May 06, 2020
Millennials sometimes get a bad rap from Baby Boomers and Generation X.
But contrary to some perceptions, millennial physicians in training are not more susceptible to burnout and lack of empathy than Gen Xers were.
A new study by researchers at Northwestern Medicine and Cleveland Clinic evaluated the vulnerability of millennials and Generation X physicians in training to burnout and lack of empathy. It found no significant differences between the generations.
The findings support the findings of previous studies, which have found empathy decreases over the course of training while depersonalization increases. Those changes happen equally among both millennial and Generation X doctors.
Depersonalization – the psychological withdrawal from relationships and the development of a callous or cynical attitude – can lead to burnout.

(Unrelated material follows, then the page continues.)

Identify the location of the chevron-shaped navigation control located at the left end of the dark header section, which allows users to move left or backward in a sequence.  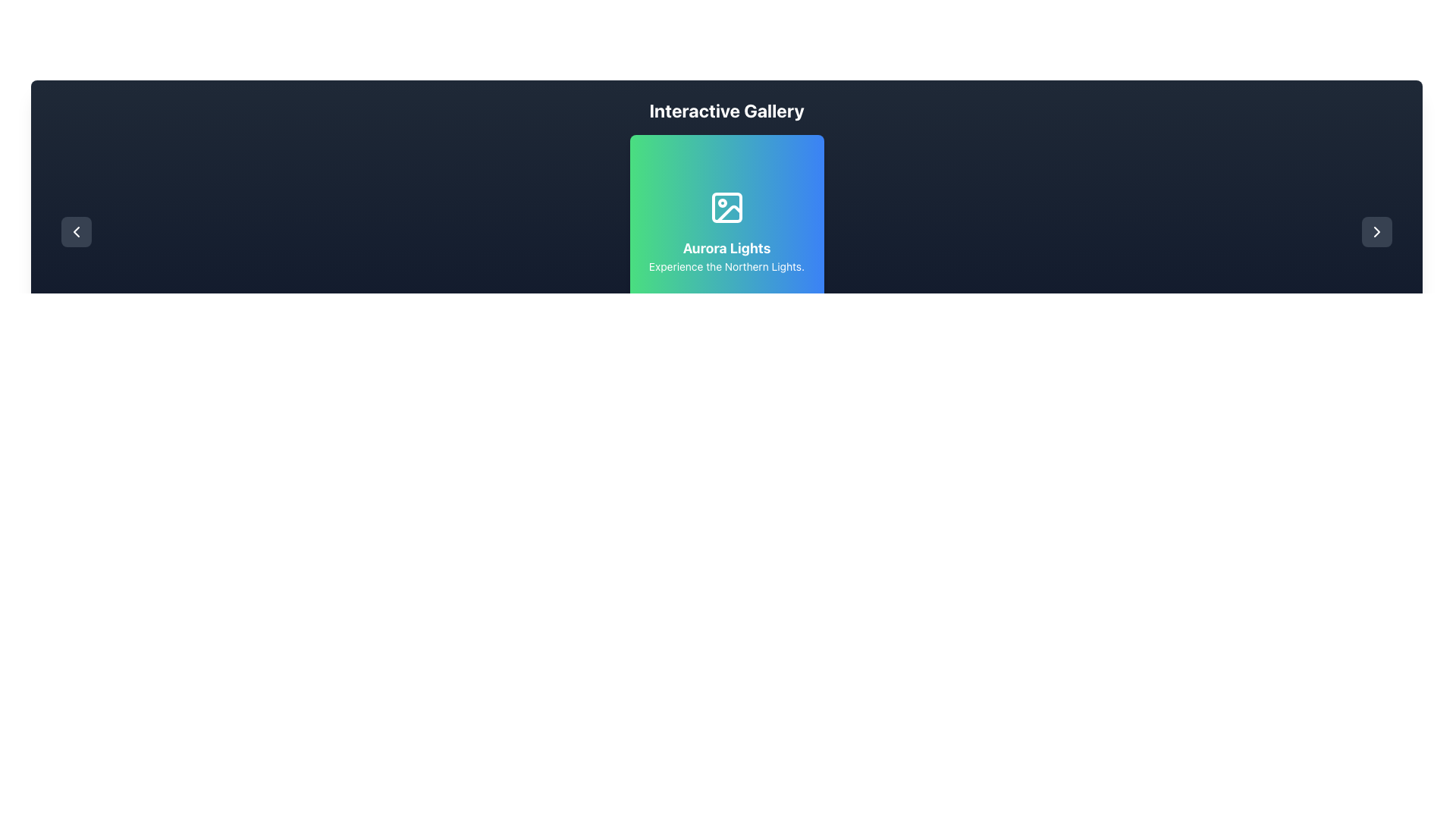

"As millennial physicians are increasingly entering the workforce, people seem to be wondering what millennial doctors will be like, and I've heard older physicians opine that physician burnout is a bigger problem now due to generation vulnerability," said lead author Dr. Brandon Hamm, instructor of psychiatry and behavioral sciences at Northwestern University Feinberg School of Medicine.
"Our study provides a little more transparency that it's medical system-exposure – not generational traits – that is more likely to contribute to burnout seen in today's doctors."
While there were no obvious generational differences, researchers found that Hispanic/Latino physicians in training had higher empathy scores and less burnout than their Caucasian counterparts.
Why is physician burnout such a significant issue? Not only does it affect the physical and mental health of the doctors, but it also can lead to poorer patient outcomes. Some reports on burnout have shown an increase in risks to patients and spikes in malpractice claims.
Hamm says early interventions are needed to slow it down.
"The first year of residency can be really rigorous and have a negative psychological impact on physicians in training, which can lead to dysfunctional coping strategies like substance abuse," he said. "We need to be researching interventions that not only slow this empathy decline but bolster physicians' communities so they feel supported and less isolation."
The study, which included 588 residents and fellows, was published in the journal Academic Psychiatry.